I was deeply heartened to learn this weekend that in South Dakota women of the Yankton Sioux/Ihanktonw Oyate nation have revived the traditional Isnati coming-of-age ceremony for girls: four days after the onset of a girl’s first menses when adult women of the community nourish, bathe, teach, and rename girls and guide them in rituals of self-reliance like gathering their own medicines, making their own ceremonial foods, and erecting their own lodges. Young boys too play a role in Isnati, by keeping fires burning in the camps day and night.
After decades when traditional indigenous religious ceremonies were banned by the federal government or punished and disrupted by government boarding schools, the revitalization of traditional ceremonies and indigenous languages has been a key part of the agenda to restore indigenous well-being and sovereignty.
I’ve long known about the traditional kinaalda ceremony held by Navajo/Dine people to honor a girl’s first menses. A whole generation of Navajo women who went away to boarding schools were denied their kinaalda ceremonies when school officials forbade them to return home.
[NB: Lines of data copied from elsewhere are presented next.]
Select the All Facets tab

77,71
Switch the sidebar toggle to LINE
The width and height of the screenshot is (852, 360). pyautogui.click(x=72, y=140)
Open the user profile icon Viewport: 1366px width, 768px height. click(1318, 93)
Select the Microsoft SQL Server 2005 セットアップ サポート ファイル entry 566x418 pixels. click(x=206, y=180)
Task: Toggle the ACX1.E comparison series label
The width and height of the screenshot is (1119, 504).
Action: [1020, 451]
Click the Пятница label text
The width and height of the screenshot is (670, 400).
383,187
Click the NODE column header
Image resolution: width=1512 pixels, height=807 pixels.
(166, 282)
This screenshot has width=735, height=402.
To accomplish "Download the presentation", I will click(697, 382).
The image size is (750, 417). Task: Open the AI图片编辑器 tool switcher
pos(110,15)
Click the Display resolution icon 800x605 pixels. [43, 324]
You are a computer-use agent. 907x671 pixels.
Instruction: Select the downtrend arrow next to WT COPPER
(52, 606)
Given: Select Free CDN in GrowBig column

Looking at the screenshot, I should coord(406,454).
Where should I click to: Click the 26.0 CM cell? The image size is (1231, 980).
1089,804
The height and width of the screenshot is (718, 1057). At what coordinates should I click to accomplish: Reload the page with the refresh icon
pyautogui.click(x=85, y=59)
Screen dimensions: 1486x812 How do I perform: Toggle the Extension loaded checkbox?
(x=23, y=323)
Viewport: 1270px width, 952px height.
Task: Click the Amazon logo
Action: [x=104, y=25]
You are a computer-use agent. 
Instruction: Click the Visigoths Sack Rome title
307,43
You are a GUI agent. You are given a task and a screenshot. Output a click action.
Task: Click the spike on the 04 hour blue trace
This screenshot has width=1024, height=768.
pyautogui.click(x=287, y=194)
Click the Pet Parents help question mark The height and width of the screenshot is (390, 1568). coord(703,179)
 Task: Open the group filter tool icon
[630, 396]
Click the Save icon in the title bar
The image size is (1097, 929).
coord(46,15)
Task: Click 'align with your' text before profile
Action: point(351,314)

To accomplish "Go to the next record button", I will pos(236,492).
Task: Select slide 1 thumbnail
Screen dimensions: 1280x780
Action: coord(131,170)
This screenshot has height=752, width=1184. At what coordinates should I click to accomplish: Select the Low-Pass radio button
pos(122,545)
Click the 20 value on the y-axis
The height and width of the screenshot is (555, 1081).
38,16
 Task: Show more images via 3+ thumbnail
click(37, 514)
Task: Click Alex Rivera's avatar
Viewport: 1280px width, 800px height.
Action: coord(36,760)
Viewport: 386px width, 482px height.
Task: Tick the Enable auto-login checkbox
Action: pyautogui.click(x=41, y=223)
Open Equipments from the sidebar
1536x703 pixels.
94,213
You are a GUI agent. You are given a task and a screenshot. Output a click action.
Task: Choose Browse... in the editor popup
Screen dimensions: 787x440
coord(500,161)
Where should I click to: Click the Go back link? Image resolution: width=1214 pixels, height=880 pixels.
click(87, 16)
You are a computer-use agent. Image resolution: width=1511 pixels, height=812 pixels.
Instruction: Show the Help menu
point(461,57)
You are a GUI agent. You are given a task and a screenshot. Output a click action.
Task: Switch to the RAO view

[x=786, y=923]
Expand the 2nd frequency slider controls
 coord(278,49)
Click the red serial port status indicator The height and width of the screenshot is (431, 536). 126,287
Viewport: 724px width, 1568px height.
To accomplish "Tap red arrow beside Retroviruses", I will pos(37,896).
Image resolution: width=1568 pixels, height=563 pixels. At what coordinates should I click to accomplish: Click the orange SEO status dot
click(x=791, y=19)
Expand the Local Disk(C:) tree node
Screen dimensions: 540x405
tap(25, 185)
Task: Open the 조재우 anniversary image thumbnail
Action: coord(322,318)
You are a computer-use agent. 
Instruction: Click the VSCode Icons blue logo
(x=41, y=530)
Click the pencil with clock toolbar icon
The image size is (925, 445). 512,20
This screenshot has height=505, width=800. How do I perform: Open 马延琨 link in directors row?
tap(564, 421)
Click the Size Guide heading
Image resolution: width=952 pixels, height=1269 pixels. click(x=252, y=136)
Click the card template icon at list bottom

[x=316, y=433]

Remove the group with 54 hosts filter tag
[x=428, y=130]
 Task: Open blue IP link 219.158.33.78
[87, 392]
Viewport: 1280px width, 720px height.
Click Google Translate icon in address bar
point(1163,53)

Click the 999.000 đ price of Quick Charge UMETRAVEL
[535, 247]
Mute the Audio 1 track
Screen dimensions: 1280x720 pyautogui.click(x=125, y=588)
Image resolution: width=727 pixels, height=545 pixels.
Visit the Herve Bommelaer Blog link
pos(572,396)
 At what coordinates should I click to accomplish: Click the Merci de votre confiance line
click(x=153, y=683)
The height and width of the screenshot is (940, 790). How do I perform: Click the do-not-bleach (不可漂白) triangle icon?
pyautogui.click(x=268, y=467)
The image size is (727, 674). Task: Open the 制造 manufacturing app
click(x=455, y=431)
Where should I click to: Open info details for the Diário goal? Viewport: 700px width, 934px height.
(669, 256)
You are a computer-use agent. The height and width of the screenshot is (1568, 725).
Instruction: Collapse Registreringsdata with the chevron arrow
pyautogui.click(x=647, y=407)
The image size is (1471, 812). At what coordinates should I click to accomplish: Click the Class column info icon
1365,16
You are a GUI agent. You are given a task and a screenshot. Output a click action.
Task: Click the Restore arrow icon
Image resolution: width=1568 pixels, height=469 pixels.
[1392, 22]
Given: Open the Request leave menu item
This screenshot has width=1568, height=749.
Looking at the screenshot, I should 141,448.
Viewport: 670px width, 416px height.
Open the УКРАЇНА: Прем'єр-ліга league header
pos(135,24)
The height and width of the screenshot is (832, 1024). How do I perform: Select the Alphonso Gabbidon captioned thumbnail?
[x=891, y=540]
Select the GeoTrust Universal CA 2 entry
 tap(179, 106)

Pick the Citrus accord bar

Some believe that missing their kinaalda led to reproductive health issues later in their lives, and they have taken extra steps to ensure that young Navajo women in this generation—including young women who leave the reservation for education—can return home to be with their relatives.
What kind of support do our religious traditions give our daughters as they mature? How do we prepare them for and honor their transition into adulthood? What kind of imbalances and problems in our communities result from failing to prepare and honor young women? As a mother of two daughters and a feminist of faith from a strongly patriarchal tradition, these questions are never far from my mind.